Thanks so much for the help Sara
I think you heard a very liberal estimate. It's more like 10% of the DNA we have is used. The rest is termed "junk DNA." The majority of the hypotheses include DNA left over from evolution, and useless genetic material placed into the sequence by viruses. Don't forget that DNA when stretched out is almost 24 miles long. 2.4 miles of DNA can still carry a heck of a lot of information.
Aqua_eyes23 -
How can you account for 95 % of the human DNA carrying no apparent functional heredity information? I'm not sure how you want me to "account" for this. Why does this bother you? What needs explaining? How can you account for the fact there are roughly 100,000 genetically specified proteins but only 25,000 genes? Some genes make polypeptides which are then cut into multiple proteins by enzymes. This results in several small proteins coming from one long gene.
Be carefull! The so called "junk DNA" may not be just leftovers and useless as it has been thought. It's just we don't know what it's used for. Some explanation are suggested, as just being used as spacer between genes, that could be important to explain different transcription level (moving a gene out of a coiled DNA region, or farther from a strong promoter...). So all this DNA DNA is probably not just junk. Otherwise evolution would have strongly selected against such a heavy load of junks in our genomes. Patrick
junk dna is nthng but strands formed by d non-sense codons........

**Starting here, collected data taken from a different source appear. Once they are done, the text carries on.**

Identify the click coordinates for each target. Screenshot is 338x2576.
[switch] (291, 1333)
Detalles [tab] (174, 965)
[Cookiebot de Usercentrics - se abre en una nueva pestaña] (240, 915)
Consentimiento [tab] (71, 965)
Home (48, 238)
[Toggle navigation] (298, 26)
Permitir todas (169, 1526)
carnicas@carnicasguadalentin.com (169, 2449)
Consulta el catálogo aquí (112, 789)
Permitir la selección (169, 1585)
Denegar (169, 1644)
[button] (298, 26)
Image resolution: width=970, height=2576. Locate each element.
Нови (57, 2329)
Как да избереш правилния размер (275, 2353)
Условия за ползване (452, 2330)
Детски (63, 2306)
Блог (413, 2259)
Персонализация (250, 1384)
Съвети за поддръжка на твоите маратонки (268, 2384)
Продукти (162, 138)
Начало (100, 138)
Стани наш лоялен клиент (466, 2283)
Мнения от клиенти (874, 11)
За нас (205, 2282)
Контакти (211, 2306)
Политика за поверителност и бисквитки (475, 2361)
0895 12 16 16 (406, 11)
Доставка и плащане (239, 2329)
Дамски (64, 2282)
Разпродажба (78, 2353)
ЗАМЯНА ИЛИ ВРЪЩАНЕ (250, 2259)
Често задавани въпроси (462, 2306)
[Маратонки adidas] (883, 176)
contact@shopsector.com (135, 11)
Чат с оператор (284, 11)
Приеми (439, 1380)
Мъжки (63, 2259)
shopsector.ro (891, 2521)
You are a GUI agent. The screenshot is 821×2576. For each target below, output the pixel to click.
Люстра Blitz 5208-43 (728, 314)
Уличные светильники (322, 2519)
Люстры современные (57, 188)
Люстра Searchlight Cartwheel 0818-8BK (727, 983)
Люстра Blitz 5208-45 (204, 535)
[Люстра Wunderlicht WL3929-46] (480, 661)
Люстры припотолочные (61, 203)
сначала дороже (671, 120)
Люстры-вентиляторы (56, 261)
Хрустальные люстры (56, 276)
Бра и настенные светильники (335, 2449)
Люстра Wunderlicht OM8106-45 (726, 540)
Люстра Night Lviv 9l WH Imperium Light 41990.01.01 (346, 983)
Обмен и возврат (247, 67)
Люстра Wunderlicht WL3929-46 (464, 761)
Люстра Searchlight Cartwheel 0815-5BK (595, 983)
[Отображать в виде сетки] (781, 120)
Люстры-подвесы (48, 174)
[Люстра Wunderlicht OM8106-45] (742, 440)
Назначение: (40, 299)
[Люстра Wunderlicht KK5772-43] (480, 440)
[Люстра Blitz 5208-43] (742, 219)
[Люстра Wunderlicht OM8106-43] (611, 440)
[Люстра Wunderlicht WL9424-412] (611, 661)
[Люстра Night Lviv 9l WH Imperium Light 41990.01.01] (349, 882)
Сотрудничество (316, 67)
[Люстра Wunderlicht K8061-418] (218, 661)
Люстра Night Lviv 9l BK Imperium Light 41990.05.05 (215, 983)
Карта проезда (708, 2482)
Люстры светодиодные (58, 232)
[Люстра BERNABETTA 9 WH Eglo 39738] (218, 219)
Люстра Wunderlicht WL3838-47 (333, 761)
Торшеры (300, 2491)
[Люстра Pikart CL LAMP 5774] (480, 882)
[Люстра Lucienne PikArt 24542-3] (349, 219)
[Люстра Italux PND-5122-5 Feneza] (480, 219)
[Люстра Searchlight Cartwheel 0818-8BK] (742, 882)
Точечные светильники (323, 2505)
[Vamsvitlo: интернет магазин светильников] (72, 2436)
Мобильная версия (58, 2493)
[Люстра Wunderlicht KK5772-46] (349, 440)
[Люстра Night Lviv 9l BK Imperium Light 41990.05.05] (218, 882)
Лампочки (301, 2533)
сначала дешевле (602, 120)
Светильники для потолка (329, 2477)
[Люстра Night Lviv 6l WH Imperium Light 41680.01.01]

its knwn dat same amino acids and odr substances r producd by evryone in an equal qty. but still der r differncs..........dats coz o da prescence of junk dna.......in short.....it differentiates person to person by d amt of it presnt in dem.....
Re: Question about DNA/heredity info
There are RNAs transcribed from some of the regions that do not code for protein structure. Some of these have regulatory roles, for instance, natural antisense transcripts or, for another example, miRNAs. The intergene regions are also the scratchpad for evolution, where inactivated genes can be recombined and mutated then reactivated.
I'm surprised no one mentioned alternative splicing of pre-mRNA. This is a very common method for eukaryotic cells to generate groups of distinct proteins from single genes.